There's a homework exercise I have to do for my scheduling course about which I have some questions. The exercise is this:
Consider the $1|\text{ }|\sum w_jT_j$ problem. (This means that we look at one machine which has to process a number of jobs and where the objective function is the total weighted tardiness of a schedule.)
Prove that if for jobs $j$ and $k$ we have that $\frac{w_j}{p_j} > \frac{w_k}{p_k}$, $d_j < d_k$ and $p_j < p_k$ then there exists an optimal schedule where job $j$ is scheduled before $k$.

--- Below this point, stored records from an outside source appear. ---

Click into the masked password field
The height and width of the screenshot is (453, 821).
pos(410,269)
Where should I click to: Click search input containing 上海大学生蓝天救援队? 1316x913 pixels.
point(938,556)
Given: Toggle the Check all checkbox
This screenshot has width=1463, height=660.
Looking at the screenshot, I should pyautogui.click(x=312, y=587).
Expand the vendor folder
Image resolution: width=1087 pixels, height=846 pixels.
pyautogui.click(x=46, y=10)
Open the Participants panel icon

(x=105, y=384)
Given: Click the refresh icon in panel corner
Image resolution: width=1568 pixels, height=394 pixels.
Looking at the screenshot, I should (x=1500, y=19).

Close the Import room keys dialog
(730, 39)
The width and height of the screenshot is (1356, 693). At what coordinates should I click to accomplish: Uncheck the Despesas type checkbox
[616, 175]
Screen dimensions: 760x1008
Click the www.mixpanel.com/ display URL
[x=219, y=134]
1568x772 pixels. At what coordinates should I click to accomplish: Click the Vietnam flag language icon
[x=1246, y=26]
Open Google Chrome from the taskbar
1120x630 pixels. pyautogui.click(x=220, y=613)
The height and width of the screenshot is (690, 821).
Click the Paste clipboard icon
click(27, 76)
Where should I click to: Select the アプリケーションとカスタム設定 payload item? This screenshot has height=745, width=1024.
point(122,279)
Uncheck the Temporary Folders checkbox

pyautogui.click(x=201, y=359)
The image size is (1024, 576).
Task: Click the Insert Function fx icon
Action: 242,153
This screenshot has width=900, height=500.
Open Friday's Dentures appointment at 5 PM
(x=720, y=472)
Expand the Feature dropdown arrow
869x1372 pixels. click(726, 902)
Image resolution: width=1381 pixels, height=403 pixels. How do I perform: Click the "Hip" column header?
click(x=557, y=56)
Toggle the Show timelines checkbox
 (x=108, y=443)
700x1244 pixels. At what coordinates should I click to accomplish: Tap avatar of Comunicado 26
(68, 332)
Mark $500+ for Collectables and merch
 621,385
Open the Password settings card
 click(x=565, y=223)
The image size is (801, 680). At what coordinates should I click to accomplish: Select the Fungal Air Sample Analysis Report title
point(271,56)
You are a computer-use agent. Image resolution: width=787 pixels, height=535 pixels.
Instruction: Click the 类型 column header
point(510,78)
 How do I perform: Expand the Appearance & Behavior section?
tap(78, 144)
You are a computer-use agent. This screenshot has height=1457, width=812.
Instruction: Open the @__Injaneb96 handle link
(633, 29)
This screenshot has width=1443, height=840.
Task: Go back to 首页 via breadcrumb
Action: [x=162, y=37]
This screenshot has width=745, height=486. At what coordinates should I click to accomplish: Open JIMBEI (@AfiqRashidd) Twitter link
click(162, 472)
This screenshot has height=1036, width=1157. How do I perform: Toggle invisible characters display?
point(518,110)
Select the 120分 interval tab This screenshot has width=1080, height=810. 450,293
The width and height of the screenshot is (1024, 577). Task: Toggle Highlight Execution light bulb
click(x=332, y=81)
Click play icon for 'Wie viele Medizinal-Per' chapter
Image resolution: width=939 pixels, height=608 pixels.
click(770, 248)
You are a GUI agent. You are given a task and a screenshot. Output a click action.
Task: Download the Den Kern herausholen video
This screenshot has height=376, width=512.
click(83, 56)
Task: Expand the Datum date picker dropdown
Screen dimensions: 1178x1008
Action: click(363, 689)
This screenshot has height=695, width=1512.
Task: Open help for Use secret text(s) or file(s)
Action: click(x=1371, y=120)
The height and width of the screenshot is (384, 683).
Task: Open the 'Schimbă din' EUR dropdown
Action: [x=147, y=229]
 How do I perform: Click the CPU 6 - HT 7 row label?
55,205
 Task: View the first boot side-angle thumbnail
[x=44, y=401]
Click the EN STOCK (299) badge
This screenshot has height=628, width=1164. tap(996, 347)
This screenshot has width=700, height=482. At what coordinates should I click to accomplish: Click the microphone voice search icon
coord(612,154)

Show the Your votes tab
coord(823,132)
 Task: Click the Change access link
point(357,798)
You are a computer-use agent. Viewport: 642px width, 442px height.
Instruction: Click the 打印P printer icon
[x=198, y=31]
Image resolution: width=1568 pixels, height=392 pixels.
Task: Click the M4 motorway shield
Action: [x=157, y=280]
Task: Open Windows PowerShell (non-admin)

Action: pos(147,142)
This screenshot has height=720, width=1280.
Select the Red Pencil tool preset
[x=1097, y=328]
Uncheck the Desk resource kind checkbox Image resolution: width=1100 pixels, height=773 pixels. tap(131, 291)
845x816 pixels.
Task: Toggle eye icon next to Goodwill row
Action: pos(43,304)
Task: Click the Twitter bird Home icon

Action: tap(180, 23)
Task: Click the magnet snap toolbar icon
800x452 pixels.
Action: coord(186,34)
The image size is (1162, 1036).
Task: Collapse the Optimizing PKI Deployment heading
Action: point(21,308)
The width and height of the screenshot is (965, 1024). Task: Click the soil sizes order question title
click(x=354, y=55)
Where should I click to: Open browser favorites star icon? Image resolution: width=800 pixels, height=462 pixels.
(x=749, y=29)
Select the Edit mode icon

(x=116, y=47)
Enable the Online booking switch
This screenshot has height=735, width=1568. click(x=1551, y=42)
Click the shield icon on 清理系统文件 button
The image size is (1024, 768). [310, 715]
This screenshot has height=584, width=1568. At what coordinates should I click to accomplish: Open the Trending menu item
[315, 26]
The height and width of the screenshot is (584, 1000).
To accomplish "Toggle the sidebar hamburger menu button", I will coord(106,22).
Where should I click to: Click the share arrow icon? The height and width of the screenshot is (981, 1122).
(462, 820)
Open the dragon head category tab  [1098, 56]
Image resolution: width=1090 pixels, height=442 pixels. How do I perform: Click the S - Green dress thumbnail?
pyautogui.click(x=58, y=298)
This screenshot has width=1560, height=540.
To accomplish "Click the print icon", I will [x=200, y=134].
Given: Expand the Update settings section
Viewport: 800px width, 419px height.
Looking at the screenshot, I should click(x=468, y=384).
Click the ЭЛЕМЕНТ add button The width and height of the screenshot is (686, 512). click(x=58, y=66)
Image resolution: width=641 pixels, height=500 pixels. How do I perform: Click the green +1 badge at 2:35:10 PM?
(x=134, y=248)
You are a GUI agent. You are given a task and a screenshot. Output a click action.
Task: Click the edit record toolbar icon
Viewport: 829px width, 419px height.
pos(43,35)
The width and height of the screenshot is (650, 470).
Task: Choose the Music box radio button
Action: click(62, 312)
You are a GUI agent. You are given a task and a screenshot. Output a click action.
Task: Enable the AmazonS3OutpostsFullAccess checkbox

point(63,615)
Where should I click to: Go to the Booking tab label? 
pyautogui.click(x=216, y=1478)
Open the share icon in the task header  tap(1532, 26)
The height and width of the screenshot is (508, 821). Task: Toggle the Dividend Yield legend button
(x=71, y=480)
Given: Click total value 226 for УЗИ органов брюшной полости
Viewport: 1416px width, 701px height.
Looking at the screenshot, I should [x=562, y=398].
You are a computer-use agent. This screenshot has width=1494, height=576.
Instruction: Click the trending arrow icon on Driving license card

The tardiness of job $i$ is defined as $T_i := \max\{0,C_i-d_i\}$ where $C_i$ is the completion time of job $i$ and each tardiness has an associated weight $w_i$. Furthermore, $p_i$ and $d_i$ denote the processing time and due date of job $i$, respectively.
I have been able to prove a lemma in the course notes, which is a weaker version of the statement in the exercise. The lemma states that
If there are jobs $j,k$ such that $d_j \leq d_k$, $p_j \leq p_k$ and $w_j \geq w_k$ then there exists an optimal schedule for $1|\text{ } | \sum w_jT_j$ in which job $j$ is scheduled before job $k$
I've proved this lemma (correctly, I hope) by contradiction: I assumed an optimal schedule has job $k$ scheduled before job $j$ and showed that the weighted tardiness of this schedule is bigger than the schedule with job $j$ scheduled before job $k$.
My question is: is there an easy way to use the lemma to prove the statement in the exercise? Does the condition $\frac{w_j}{p_j} > \frac{w_k}{p_k}$ imply anything useful that we can use? Thanks in advance.
The thing about this lemma is that, while we have stronger conditions on $d_j,d_k$ and $p_j,p_k$ we only have that $w_j > \frac{p_j}{p_k} w_k$. Since $\frac{p_j}{p_k} < 1$ this does not imply that $w_j > w_k$.
PS: there was no "scheduling" tag so I put this question under "optimization". I hope that's ok.